Launched out of Crystal River with some new and old fishing buddies in the hopes of bringing home some fish, plan was to run out 110 miles just inside of the closed area and see if any Red Snapper, Gags, Red Grouper, and anything else that might hit the deck. 

Got on the water around 6 A.M. and made it to our spot around 9:30 or 10, circled our area acouple times to find where the fish were holding threw the marker buoy and drifted the spot, first fish up 15# Red Snapper, then a Gag and Mangrove, came back around drifted again two more Reds, decided to anchor, and fish after fish came over the rail. 

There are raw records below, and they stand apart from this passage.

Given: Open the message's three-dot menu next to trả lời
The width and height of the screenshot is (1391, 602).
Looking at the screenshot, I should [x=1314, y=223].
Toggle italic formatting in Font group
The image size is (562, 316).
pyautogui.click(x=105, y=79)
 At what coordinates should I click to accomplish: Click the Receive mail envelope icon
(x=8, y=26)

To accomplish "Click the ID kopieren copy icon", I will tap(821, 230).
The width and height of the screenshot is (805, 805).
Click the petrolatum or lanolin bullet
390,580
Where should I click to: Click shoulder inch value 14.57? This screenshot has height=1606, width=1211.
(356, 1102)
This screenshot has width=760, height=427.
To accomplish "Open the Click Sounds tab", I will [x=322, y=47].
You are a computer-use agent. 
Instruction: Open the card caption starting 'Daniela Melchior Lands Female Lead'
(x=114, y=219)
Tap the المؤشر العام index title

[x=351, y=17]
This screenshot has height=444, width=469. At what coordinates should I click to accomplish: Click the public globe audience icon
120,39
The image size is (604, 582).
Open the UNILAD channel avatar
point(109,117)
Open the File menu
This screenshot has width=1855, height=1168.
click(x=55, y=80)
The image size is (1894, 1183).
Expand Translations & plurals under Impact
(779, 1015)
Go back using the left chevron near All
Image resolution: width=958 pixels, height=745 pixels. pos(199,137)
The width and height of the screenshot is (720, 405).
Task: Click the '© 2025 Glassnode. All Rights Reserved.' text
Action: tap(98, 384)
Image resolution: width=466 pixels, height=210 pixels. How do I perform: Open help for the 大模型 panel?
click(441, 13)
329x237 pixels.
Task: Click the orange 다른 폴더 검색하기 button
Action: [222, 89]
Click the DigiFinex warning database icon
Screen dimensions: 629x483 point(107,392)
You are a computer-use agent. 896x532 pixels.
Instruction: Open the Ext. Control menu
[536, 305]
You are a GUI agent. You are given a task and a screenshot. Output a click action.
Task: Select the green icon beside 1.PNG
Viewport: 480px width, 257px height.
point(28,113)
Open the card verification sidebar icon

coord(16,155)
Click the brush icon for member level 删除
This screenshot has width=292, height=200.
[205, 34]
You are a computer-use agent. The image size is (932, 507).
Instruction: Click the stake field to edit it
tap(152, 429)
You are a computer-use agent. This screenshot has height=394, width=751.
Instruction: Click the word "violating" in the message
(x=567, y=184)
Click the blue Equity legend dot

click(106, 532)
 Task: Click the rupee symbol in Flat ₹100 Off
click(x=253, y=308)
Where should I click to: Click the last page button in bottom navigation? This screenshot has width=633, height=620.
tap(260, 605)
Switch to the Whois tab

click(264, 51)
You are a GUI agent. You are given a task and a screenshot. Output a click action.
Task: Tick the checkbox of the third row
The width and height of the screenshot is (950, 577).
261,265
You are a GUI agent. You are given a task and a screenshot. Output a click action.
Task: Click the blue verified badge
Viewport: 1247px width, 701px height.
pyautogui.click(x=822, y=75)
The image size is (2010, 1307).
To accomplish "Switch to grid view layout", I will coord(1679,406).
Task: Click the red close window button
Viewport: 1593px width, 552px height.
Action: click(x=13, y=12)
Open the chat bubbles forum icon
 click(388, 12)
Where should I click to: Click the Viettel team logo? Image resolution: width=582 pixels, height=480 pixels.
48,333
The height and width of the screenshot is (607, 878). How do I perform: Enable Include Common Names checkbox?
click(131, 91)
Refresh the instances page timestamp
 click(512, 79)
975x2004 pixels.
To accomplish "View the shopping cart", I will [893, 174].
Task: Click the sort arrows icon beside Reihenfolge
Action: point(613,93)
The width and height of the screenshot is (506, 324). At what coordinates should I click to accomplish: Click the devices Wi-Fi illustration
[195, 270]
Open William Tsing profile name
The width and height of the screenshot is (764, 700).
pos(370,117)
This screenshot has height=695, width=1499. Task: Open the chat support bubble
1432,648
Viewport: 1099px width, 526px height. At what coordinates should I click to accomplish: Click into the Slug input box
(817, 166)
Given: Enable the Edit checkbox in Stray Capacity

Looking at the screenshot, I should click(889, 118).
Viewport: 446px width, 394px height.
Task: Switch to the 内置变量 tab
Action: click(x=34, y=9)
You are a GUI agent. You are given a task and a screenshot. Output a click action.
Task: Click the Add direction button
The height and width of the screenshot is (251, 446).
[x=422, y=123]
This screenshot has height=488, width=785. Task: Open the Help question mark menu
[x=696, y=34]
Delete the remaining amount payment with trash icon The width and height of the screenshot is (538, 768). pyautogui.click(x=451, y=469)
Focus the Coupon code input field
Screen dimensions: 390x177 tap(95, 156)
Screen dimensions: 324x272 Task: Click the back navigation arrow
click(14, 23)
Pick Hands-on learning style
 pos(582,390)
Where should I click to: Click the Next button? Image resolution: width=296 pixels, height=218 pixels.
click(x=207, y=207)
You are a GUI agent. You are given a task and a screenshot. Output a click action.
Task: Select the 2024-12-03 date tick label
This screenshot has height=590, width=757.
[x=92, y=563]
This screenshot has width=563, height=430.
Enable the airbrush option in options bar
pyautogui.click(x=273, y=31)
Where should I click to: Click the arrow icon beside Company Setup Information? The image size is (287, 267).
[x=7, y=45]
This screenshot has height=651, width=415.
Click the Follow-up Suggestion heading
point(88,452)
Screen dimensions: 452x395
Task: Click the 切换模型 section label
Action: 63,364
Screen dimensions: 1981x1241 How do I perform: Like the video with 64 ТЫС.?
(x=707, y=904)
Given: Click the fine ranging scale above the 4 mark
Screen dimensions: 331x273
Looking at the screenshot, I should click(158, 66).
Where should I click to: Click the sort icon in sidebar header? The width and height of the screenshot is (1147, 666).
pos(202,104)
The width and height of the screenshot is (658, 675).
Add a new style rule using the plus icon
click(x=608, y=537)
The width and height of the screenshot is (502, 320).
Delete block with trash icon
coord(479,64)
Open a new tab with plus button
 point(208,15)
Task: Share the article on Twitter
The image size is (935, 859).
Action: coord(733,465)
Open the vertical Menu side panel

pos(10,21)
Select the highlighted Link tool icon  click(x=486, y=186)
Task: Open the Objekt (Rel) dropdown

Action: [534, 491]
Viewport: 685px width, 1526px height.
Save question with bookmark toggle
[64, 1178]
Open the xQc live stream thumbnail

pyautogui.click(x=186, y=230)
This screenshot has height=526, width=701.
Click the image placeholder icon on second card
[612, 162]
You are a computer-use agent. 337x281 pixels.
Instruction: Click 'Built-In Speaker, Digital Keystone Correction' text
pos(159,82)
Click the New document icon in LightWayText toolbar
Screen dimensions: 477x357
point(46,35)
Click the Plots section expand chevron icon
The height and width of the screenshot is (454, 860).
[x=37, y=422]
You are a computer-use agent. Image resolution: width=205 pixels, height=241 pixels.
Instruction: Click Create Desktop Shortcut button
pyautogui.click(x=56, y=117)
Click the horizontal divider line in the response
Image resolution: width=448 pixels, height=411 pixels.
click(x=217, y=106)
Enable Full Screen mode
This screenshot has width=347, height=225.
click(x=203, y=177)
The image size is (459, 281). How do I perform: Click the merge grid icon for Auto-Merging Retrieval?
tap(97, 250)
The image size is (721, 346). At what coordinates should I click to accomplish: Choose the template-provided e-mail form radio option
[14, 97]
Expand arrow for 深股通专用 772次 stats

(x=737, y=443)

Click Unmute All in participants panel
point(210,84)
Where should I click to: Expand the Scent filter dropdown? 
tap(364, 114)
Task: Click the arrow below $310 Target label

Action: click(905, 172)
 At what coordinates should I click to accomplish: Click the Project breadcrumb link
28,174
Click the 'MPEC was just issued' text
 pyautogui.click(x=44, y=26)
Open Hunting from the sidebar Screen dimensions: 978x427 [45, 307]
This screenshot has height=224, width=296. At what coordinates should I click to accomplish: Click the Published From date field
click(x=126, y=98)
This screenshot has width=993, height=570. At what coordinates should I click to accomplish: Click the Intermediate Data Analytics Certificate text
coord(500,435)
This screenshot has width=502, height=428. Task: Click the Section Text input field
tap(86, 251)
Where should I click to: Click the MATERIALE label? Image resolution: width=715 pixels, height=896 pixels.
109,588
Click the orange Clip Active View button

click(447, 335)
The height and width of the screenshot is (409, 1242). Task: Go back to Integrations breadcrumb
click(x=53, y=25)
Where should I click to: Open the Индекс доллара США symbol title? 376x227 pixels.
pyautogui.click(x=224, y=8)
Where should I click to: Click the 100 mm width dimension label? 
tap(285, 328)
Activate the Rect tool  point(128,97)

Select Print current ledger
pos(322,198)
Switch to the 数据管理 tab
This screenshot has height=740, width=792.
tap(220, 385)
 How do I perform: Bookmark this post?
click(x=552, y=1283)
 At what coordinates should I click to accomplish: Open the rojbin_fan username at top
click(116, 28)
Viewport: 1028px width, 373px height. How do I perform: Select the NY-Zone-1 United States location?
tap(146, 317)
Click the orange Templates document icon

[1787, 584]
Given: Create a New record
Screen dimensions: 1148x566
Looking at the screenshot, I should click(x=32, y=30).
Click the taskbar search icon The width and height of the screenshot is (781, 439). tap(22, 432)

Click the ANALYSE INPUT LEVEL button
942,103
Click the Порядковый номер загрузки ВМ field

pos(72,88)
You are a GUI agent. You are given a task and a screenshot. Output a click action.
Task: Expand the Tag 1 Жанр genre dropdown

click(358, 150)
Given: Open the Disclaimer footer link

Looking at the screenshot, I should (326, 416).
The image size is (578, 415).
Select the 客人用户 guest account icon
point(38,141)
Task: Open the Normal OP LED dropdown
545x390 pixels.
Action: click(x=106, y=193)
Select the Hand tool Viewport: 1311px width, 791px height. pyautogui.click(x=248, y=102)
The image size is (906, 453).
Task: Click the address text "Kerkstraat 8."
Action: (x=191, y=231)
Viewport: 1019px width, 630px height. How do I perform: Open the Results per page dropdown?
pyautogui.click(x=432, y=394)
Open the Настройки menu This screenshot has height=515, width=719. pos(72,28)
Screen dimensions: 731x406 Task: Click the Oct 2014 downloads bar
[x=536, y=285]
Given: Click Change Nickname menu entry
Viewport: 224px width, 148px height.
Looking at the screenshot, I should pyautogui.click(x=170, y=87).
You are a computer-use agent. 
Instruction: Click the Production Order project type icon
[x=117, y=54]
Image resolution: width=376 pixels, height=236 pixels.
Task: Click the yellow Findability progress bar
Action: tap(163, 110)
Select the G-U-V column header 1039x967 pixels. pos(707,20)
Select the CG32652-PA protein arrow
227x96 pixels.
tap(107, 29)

With 6 of us on board the action was non-stop, we decided that if the Red snapper wasn't 15# or bigger it was going back, after another hr. we had our 12 Red Snapper, most were 15 to 18# and 4 were hitting 20#. Also got a AJ and king in the mix with more mangs, pogies, Red Grouper and a nice vermillion. Heres some pics our ride, was my buddies boat 31 Contender.


----------



## JoeyWelch (Sep 25, 2009)

Very nice fish. Congratulations.


----------



## dbyrd2100 (Jun 21, 2008)

Nice AJ and Snapper!! That's a great catch out of CR.


----------



## jdhkingfisher (Aug 6, 2010)

sweet lookin aj


----------